Titilan las velas alrededor. Ahora, con sumo cuidado, el artista acuesta la estatua. Ha llegado el momento de policromarla. Mezcla los colores y, minuto a minuto, las fibras de la madera desaparecen bajo el pálido rosa, bajo el rojo que aviva los senos y los labios, bajo el verde que ilumina los ojos. Rosario contempla fascinada la operación. Detrás, en el chisporroteo de los pabilos, parece que los santos barbudos se inclinaran también.
Manuel Couto se ha sentado sobre el pecho de la escultura, para pintar el rostro.
Dice Rosario:
—¿Cómo os sentáis así sobre el cuerpo de nuestra madre Eva? ¿No es éste un gran pecado?
—¿Eva? ¿Y quién os ha contado que ésta es Eva? Ésta es sólo una perdida como vos.
El pincel queda inmóvil en el aire. De repente atraviesa la memoria del loco una escena idéntica a la que está viviendo. Es la que le precipitó en las mazmorras de Lima y le hizo sufrir las torturas de la Inquisición. La otra mujer, la mestiza, le había recriminado también que usara de la suerte, sin miramientos, de una talla…
El escultor se levanta de un brinco. En su puño relampaguea el cuchillo agudo con el cual fue arrancando las frágiles astillas. ¿Se propondrá esta hembra mandarle a presidio, como la otra? Pero, ¿por qué le persiguen así, por qué no le dejan en paz, si no busca guerra a nadie?
Rosario retrocede, asustada. En el ángulo de la habitación, los dos grandes apóstoles le cierran el paso. Grita de dolor, porque siente, entre los pechos, la hoja de metal que penetra y la sangre que mana a borbotones. Jadea desesperadamente, en el terror de la agonía.
El loco continúa de pie, saltándosele de las órbitas los ojos enormes. A un lado yace la mujer convulsa; al otro la que él esculpió, serena, con los brazos caídos que acompañan la línea del cuerpo.
Manuel no se demuda por el horror de su crimen. Su antigua obsesión se apodera de él. ¡El alma! ¡El alma de Rosario! No debe dejarla escapar. Debe cazarla al vuelo, como si fuera un pájaro, antes de que huya. Arrastra el madero tallado junto a la muchacha que casi no se mueve. Lo hace girar despacio, tomándolo por los hombros, hasta que la estatua cubre por completo a la moribunda y la desnudez viviente cede bajo el peso de la otra desnudez, ganada al tronco liso. Las bocas abiertas se rozan. No podrá seguir otro camino el alma volandera de Rosario.

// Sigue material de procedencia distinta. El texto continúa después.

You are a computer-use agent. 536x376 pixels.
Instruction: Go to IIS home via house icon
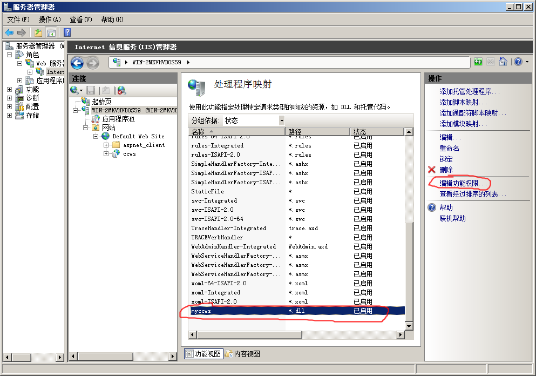[x=503, y=62]

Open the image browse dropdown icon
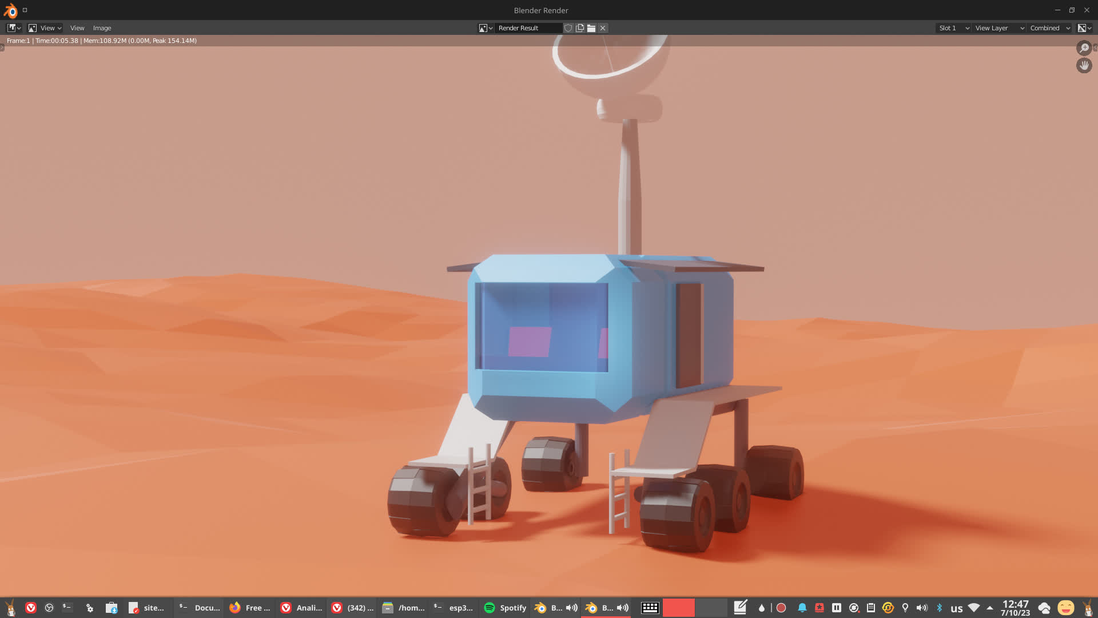coord(485,28)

La peruana esboza un rictus postrero y se estremece toda. El demente da un paso atrás y se seca el sudor frío que le baña las mejillas. Agitadas por el parpadeo de los cirios, las cabezas truncas de los santos le miran, amenazadoras, y los dos apóstoles oscilan como si se adelantaran hacia él, flotantes los ropajes bermejos. Empuja la mesa, para colocarla como un parapeto entre él y sus enemigos de madera y derriba los candelabros que caen con estrépito. ¿Y su última obra? ¿Acaso no se mueve también, en el suelo?
El fuego se adhiere a los mantos rojos y corre hacia la ventana. Manuel Couto vocifera y se golpea contra las paredes. Crepitan en torno, coléricos, los sacros personajes.
A la madrugada, los vecinos le hallaron, carbonizado, bajo las ruinas de su taller. Costó trabajo desembarazarle de los fragmentos de una estatua de mujer desnuda. Le tenía ceñido con los brazos de madera pulida; los brazos curvos, entreabiertos, alzados.